Once the line containing "This screenshot has height=433, width=960." appears, output it and each remaining line of the records below exactly, with no pictures and nothing more.
─── Material provided
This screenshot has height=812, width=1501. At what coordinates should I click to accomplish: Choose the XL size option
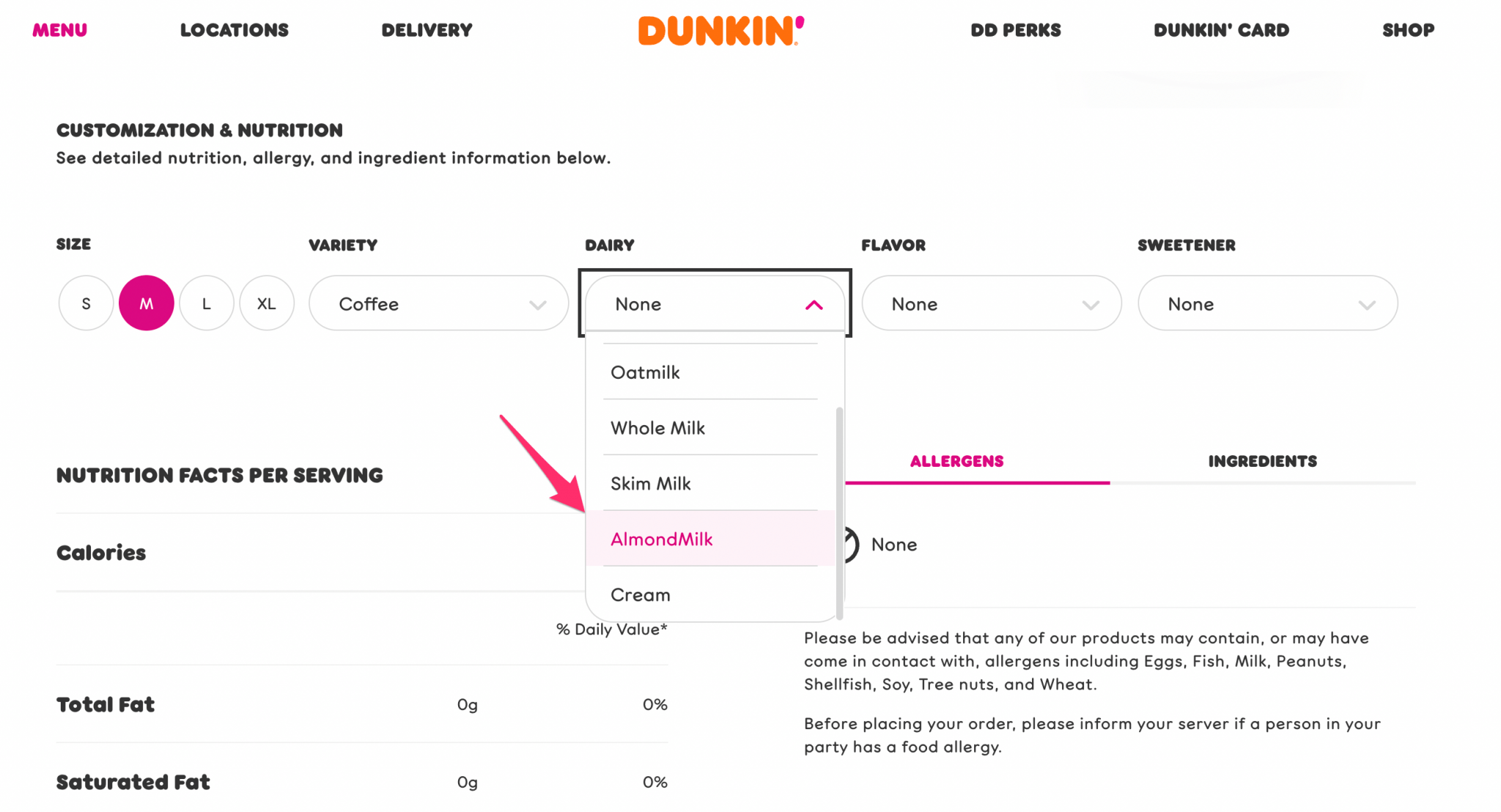tap(267, 303)
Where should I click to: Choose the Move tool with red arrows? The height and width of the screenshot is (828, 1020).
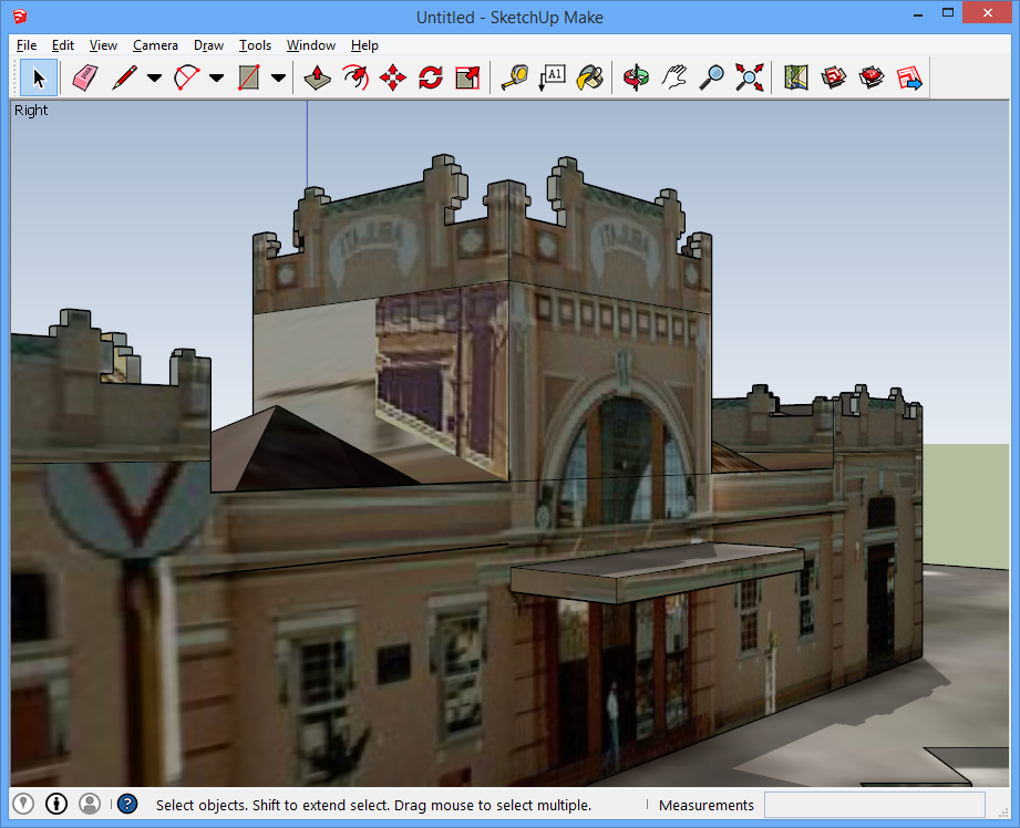pos(393,78)
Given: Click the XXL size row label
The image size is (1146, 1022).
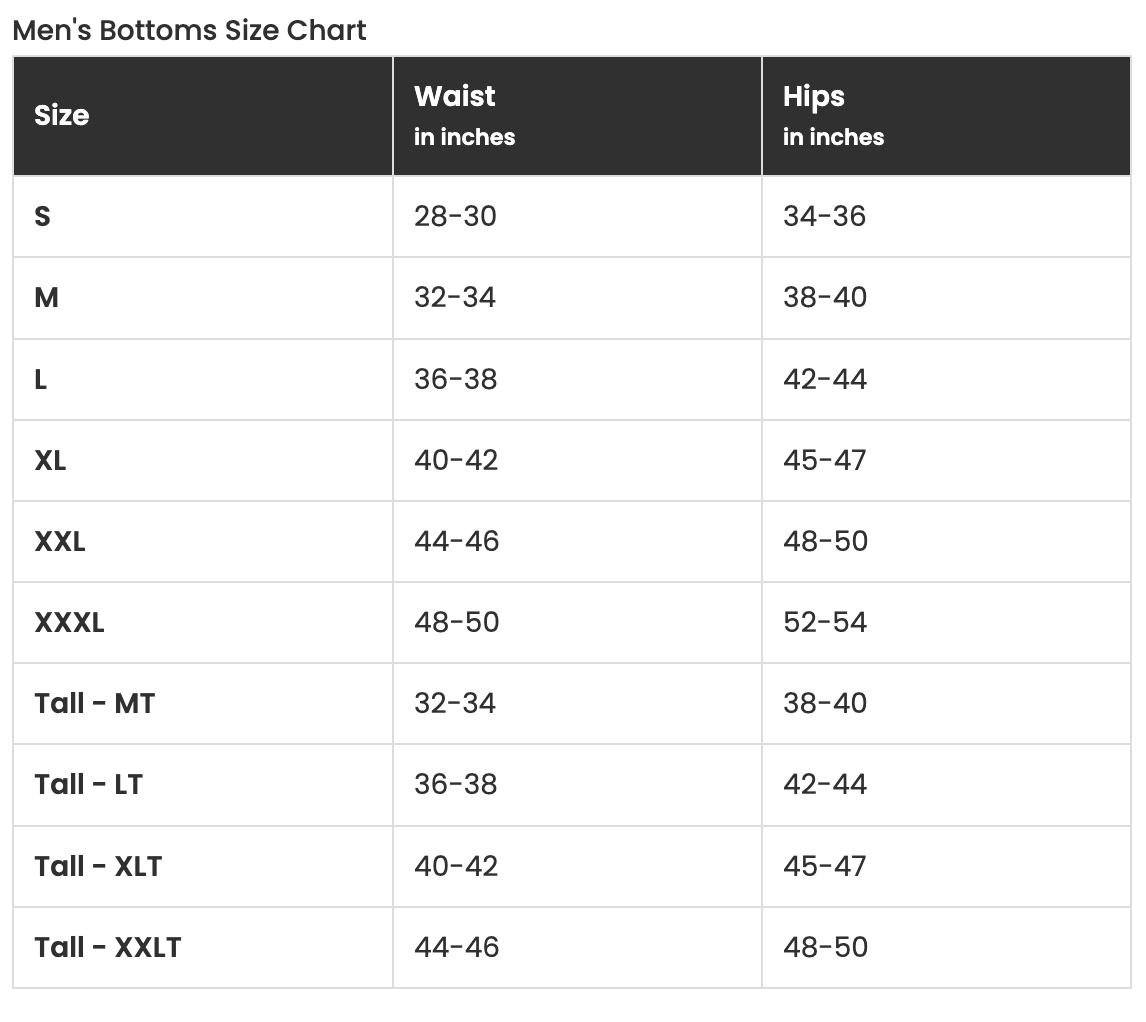Looking at the screenshot, I should tap(60, 541).
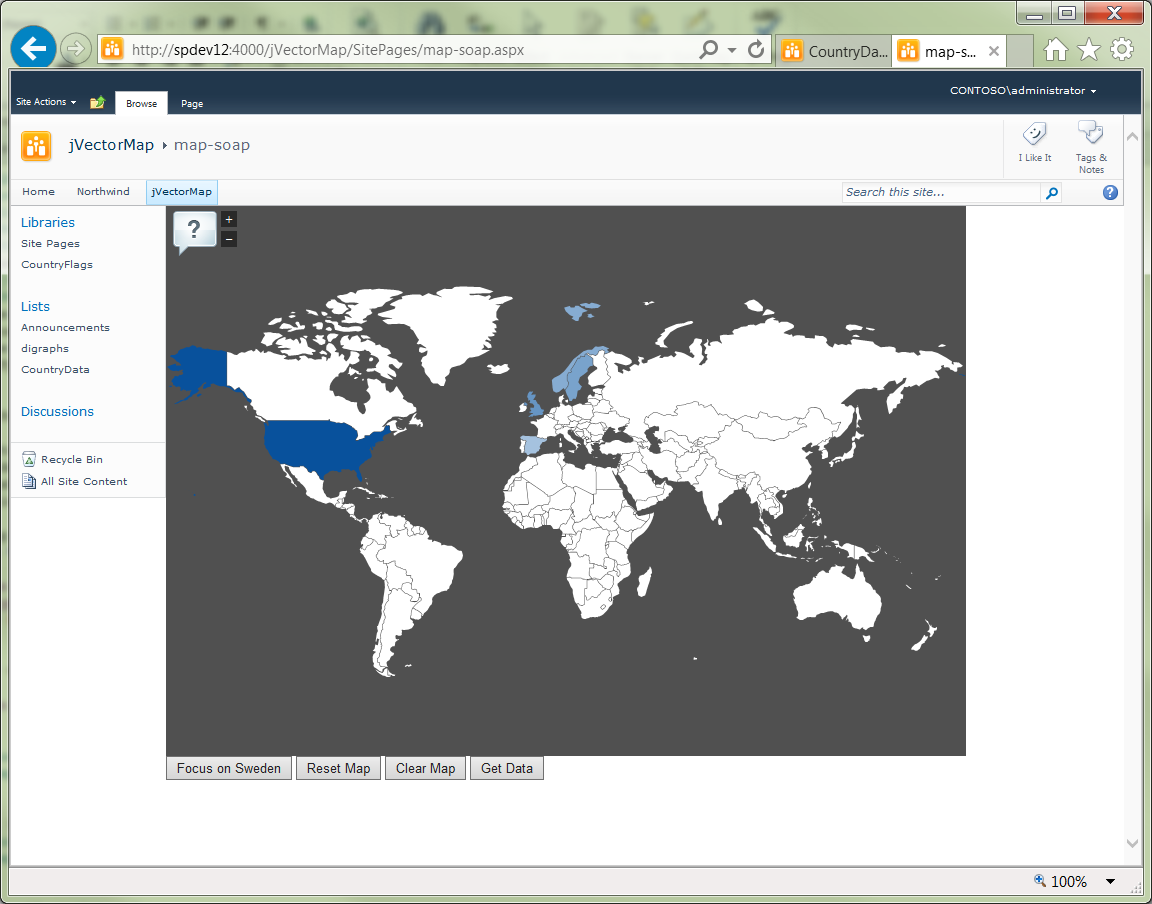Zoom out on the map with the minus control
The height and width of the screenshot is (904, 1152).
click(228, 238)
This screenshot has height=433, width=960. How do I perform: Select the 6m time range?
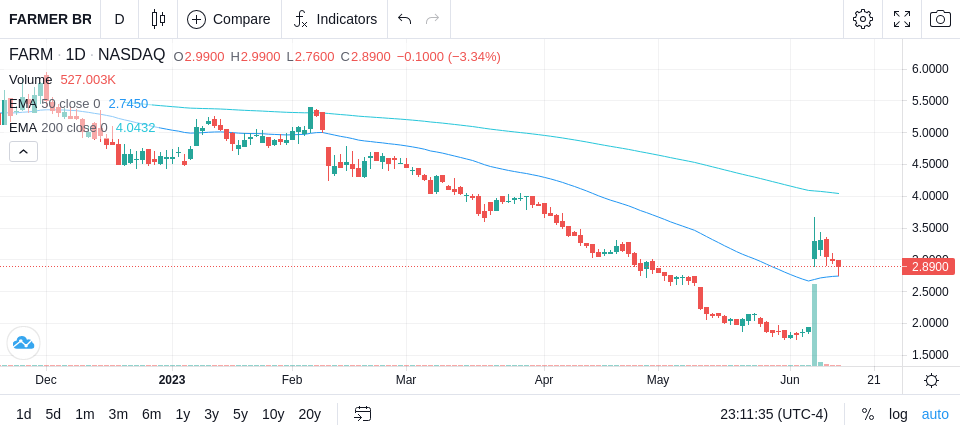(x=151, y=414)
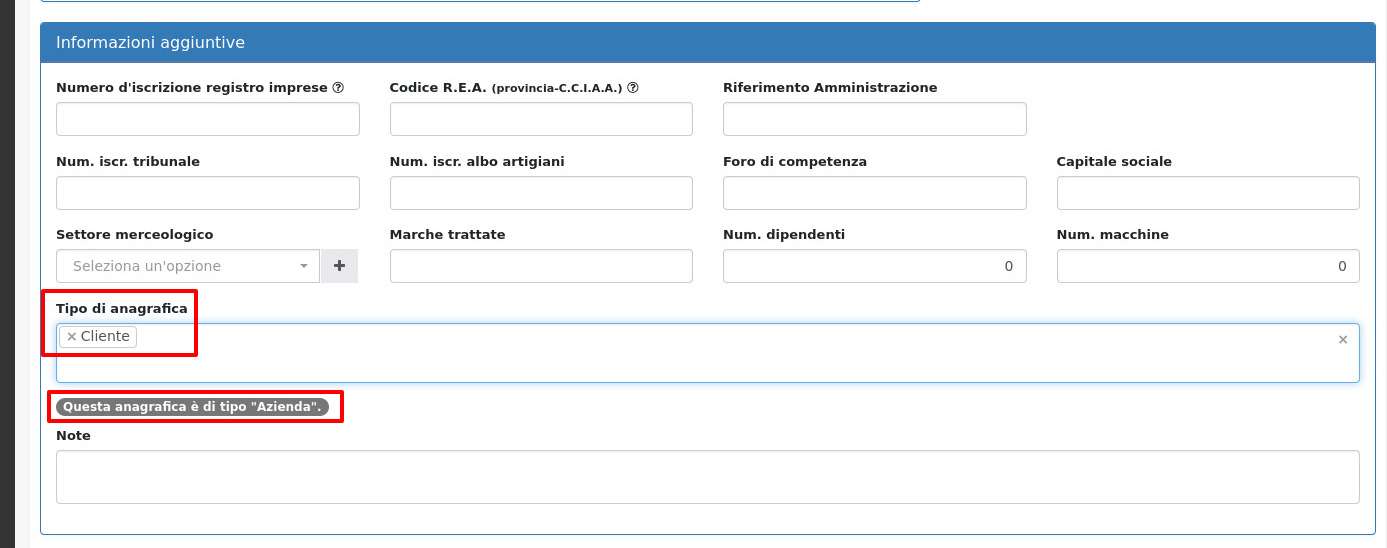Focus the Foro di competenza field
The image size is (1387, 548).
(874, 193)
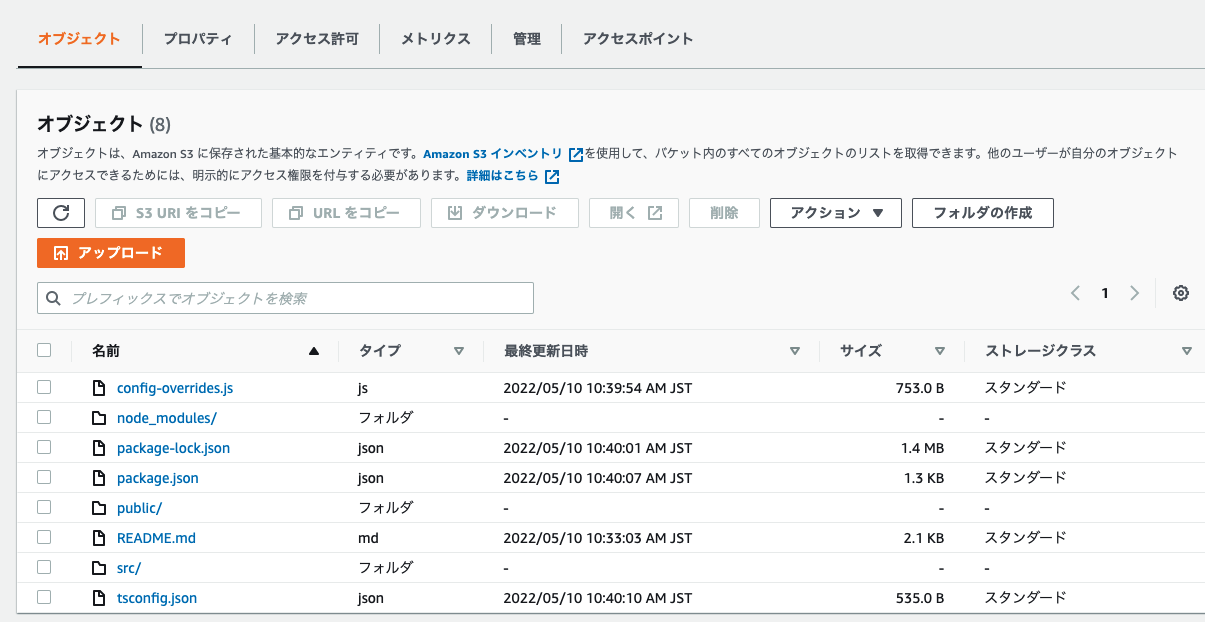
Task: Open the サイズ column filter dropdown
Action: click(941, 351)
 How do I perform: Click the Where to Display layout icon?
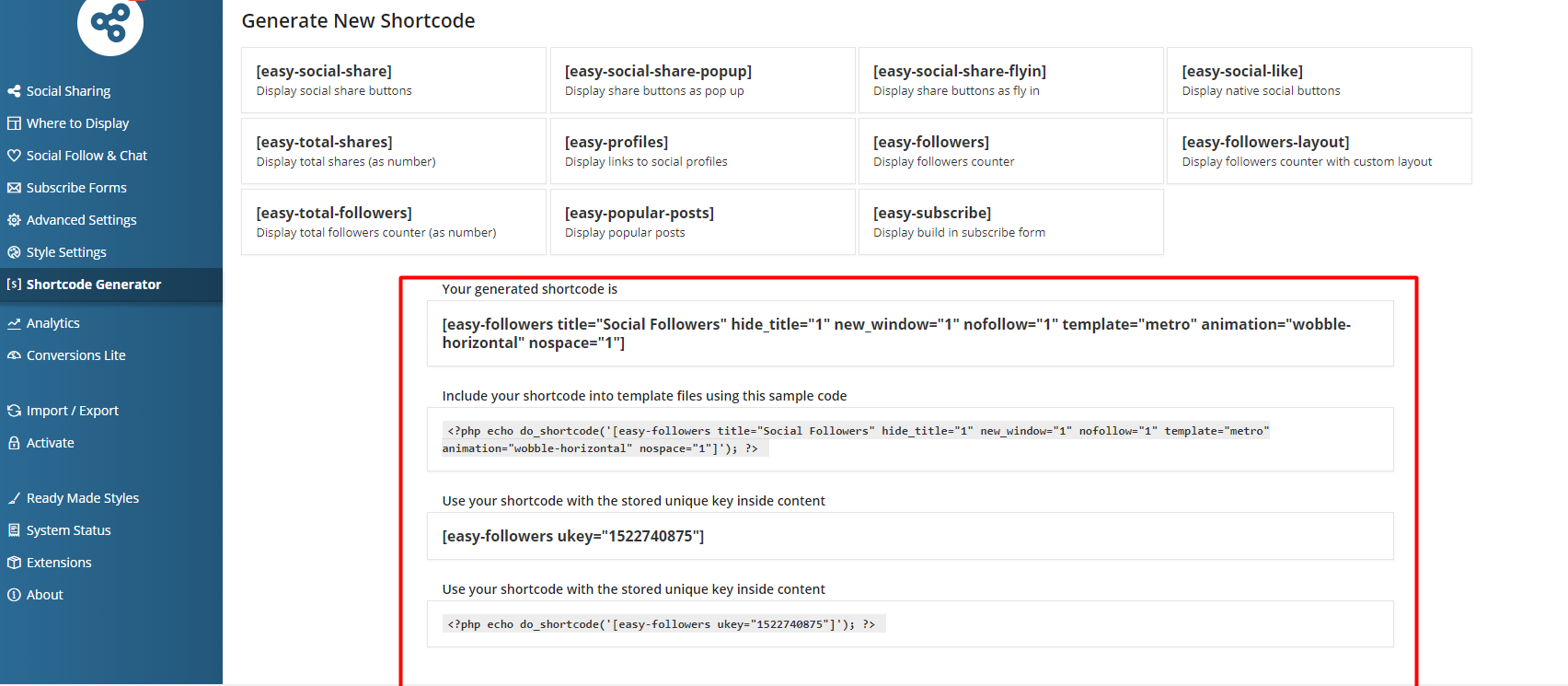coord(14,123)
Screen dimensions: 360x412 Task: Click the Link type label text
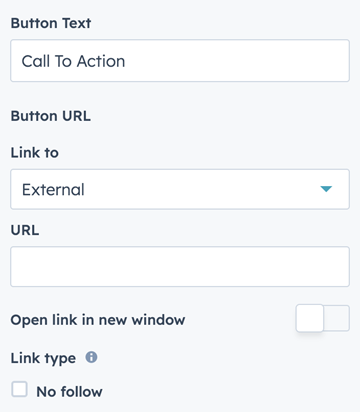coord(43,359)
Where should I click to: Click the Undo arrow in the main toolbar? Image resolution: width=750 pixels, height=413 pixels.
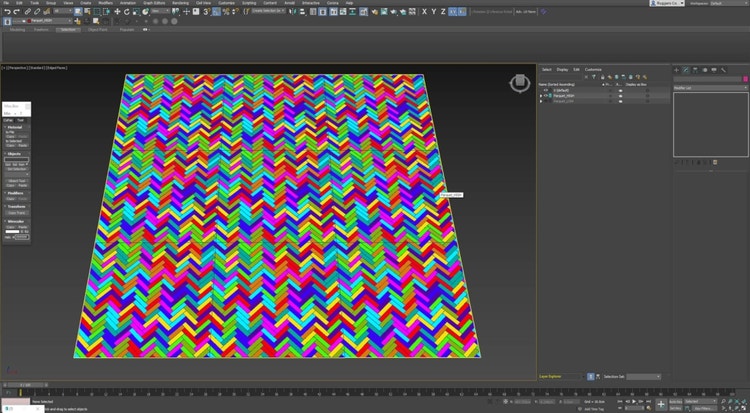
──────
» Response to the exercise
This screenshot has height=433, width=960. How do I perform: Select the 6m time range?
(x=151, y=414)
Focus the Foro di competenza field
The image size is (1387, 548).
(874, 193)
Task: Open the サイズ column filter dropdown
Action: click(941, 351)
 How do I perform: Click the Where to Display layout icon?
coord(14,123)
Screen dimensions: 360x412 Task: Click the Link type label text
coord(43,359)
Where should I click to: Click the Undo arrow in the main toolbar? Image resolution: width=750 pixels, height=413 pixels.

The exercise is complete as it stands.